Material supplied: Begin

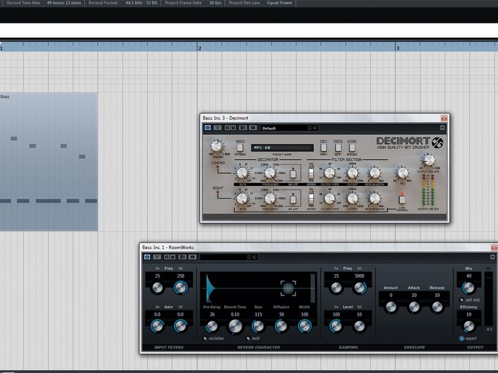Click the variation icon in RoomWorks
498x373 pixels.
[x=205, y=338]
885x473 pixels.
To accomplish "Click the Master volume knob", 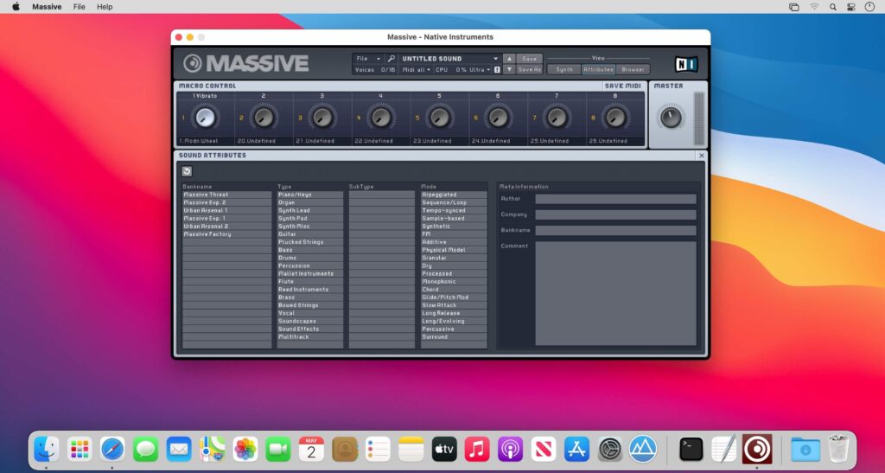I will 670,118.
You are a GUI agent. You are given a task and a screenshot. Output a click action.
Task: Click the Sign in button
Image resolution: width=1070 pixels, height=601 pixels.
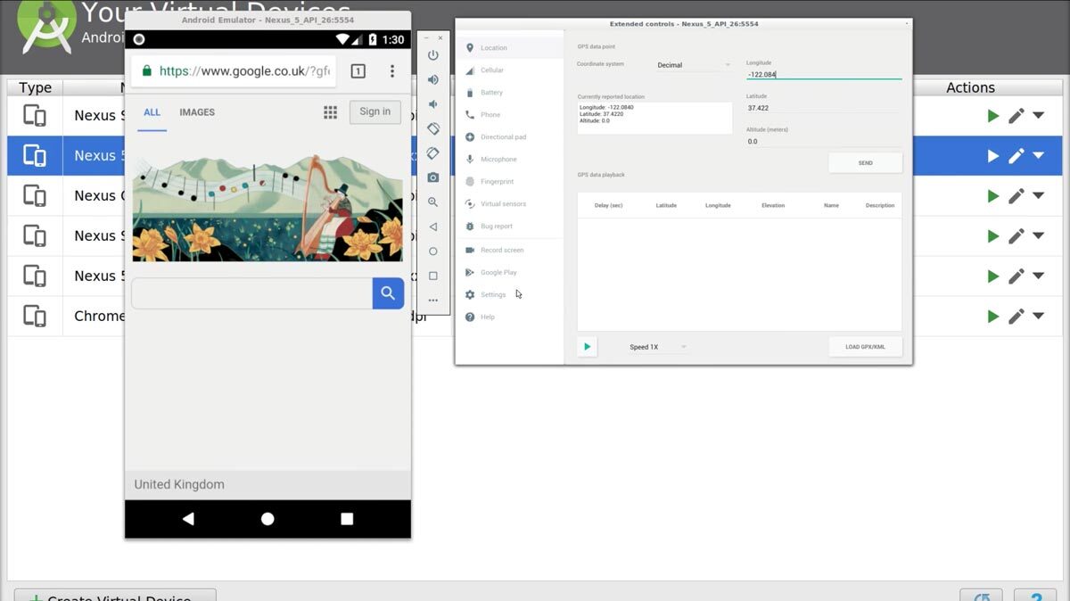[375, 112]
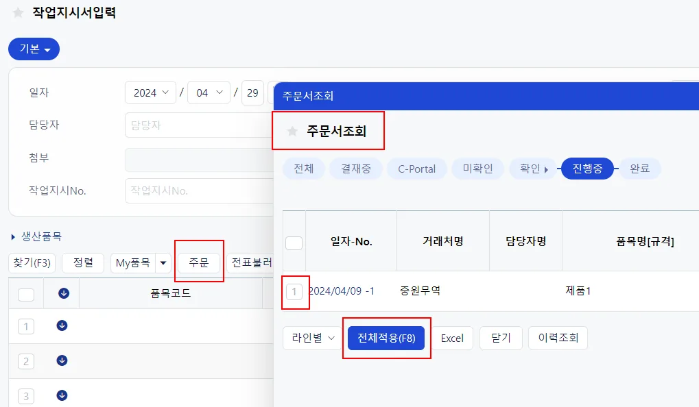Image resolution: width=699 pixels, height=407 pixels.
Task: Click the down-arrow icon in row 3
Action: tap(62, 395)
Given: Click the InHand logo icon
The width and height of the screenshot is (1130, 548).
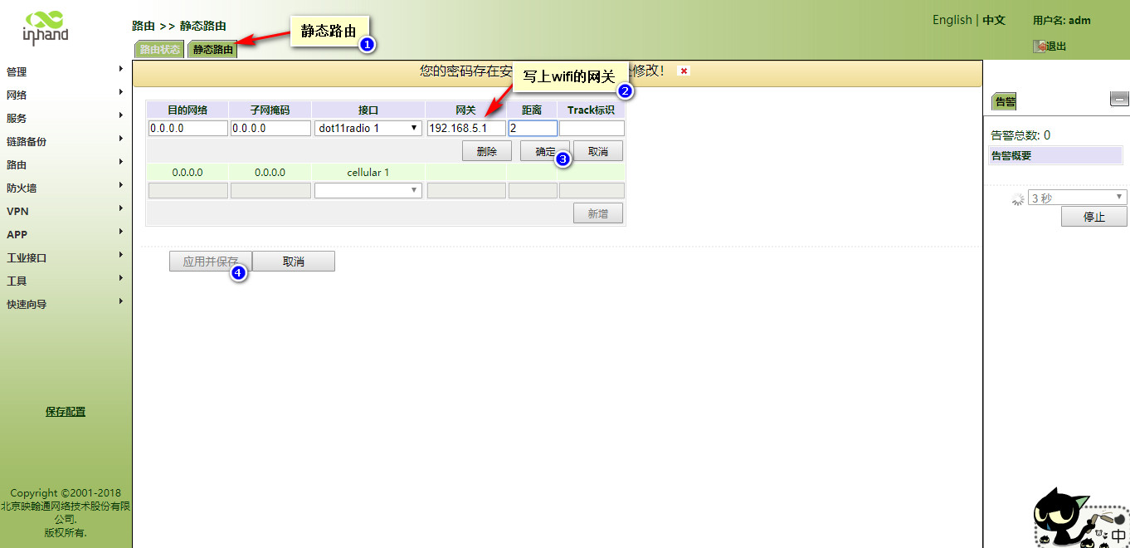Looking at the screenshot, I should pyautogui.click(x=45, y=27).
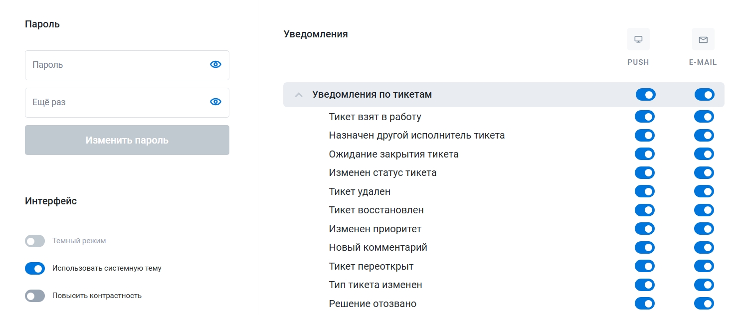This screenshot has width=738, height=315.
Task: Show password in the Пароль field
Action: (215, 64)

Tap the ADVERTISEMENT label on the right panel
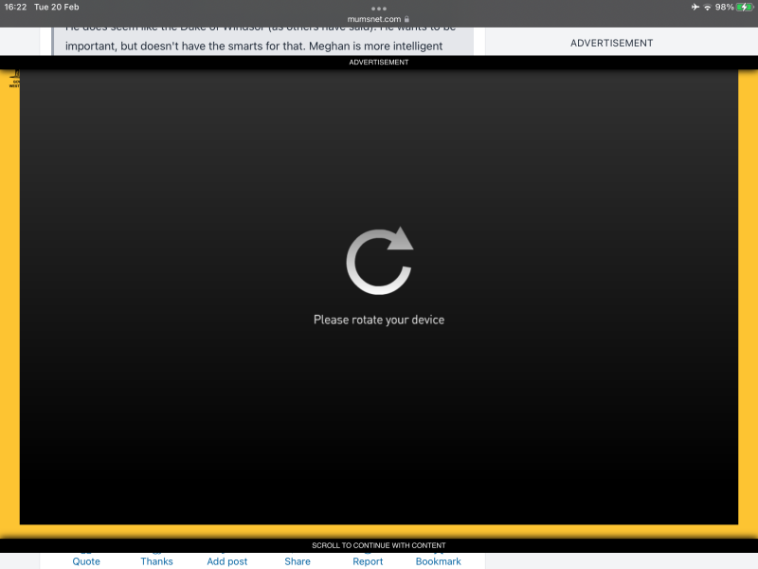(x=611, y=43)
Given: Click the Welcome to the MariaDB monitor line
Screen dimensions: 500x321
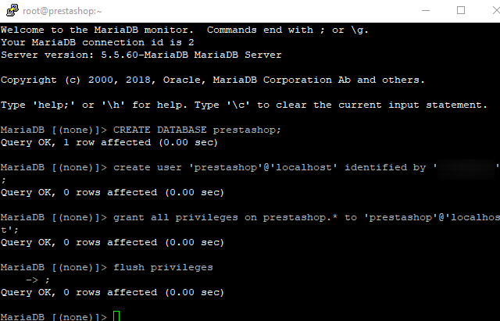Looking at the screenshot, I should [x=184, y=30].
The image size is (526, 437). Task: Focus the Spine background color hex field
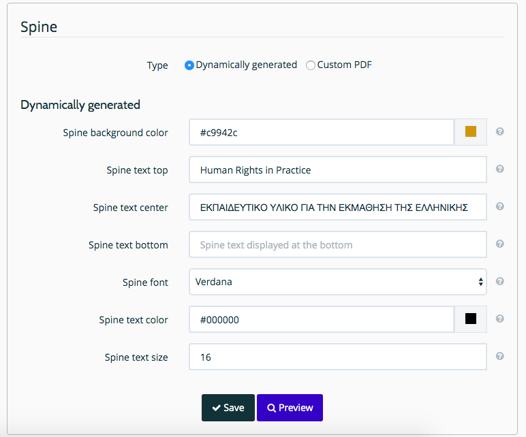pos(322,132)
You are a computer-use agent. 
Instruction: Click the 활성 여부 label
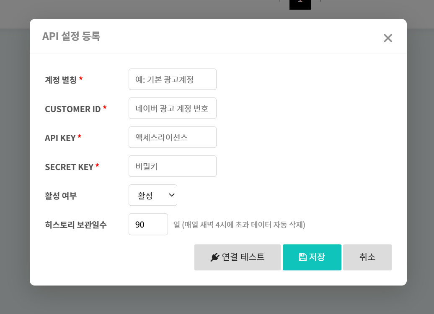tap(61, 196)
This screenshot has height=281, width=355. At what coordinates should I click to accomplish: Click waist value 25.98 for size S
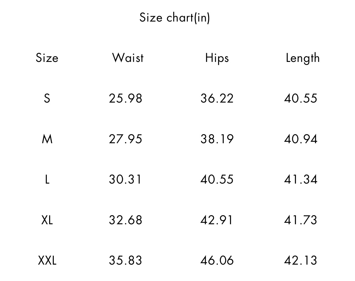126,98
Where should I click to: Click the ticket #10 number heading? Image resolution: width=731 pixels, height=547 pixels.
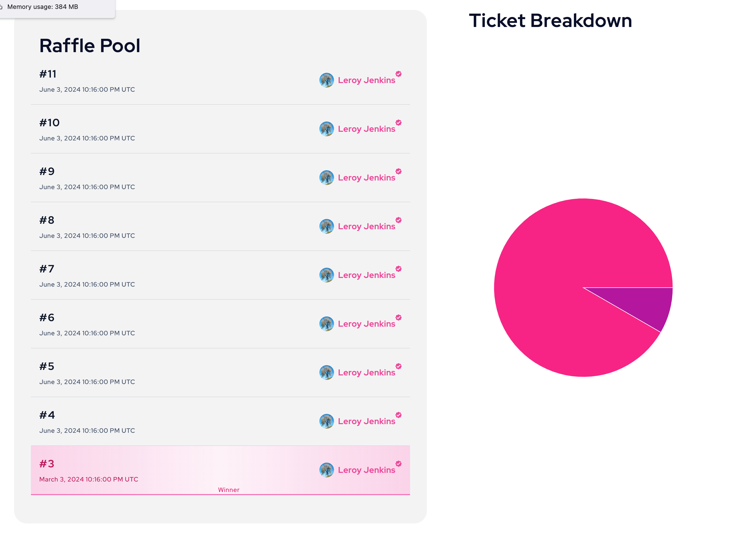[50, 123]
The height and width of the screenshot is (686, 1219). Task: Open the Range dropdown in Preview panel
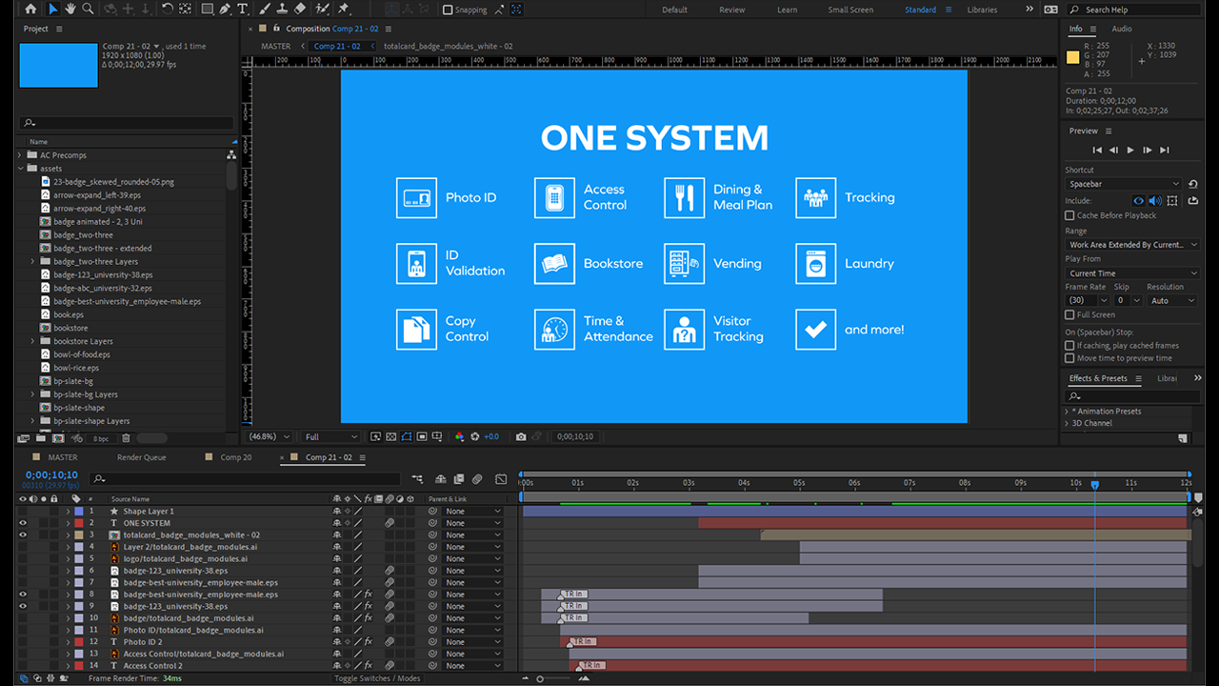(1131, 245)
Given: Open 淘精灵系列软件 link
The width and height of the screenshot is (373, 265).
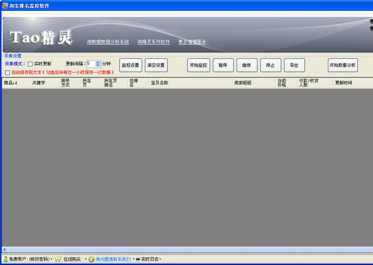Looking at the screenshot, I should click(153, 42).
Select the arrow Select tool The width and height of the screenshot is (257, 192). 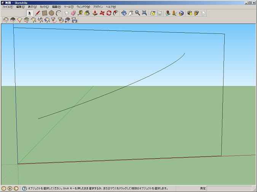pos(29,13)
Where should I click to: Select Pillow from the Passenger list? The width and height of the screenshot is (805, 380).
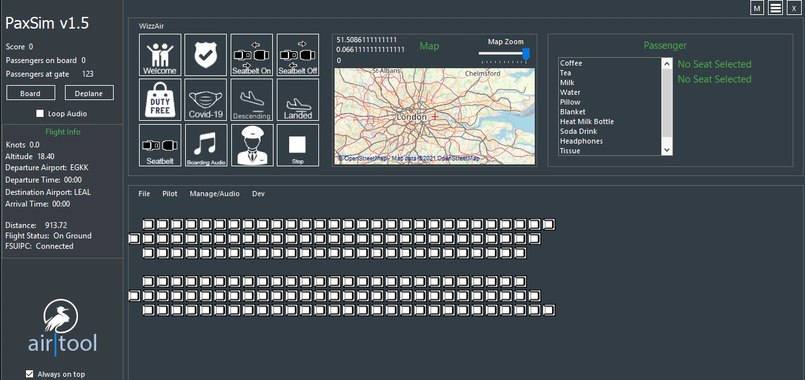pos(570,102)
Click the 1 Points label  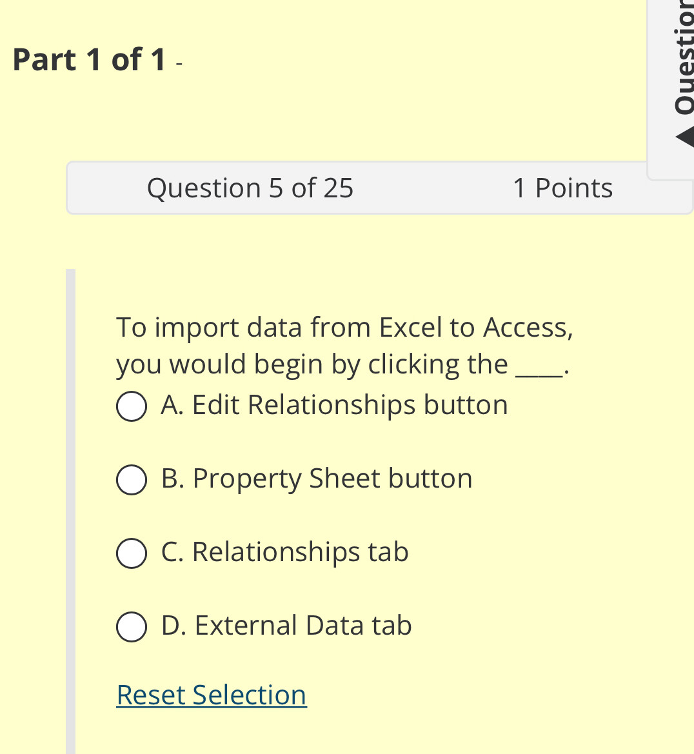(562, 188)
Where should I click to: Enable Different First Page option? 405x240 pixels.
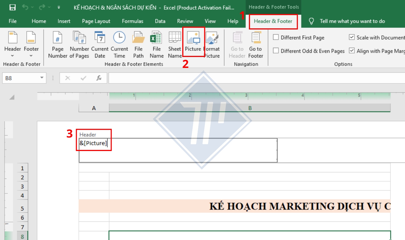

Material supplied: End

• Exercise aim
Copy out, from the data above, each line where the string "agent" is present.

• Response below
You are a GUI agent. You are given a task and a screenshot. Output a click action.
You are a computer-use agent. 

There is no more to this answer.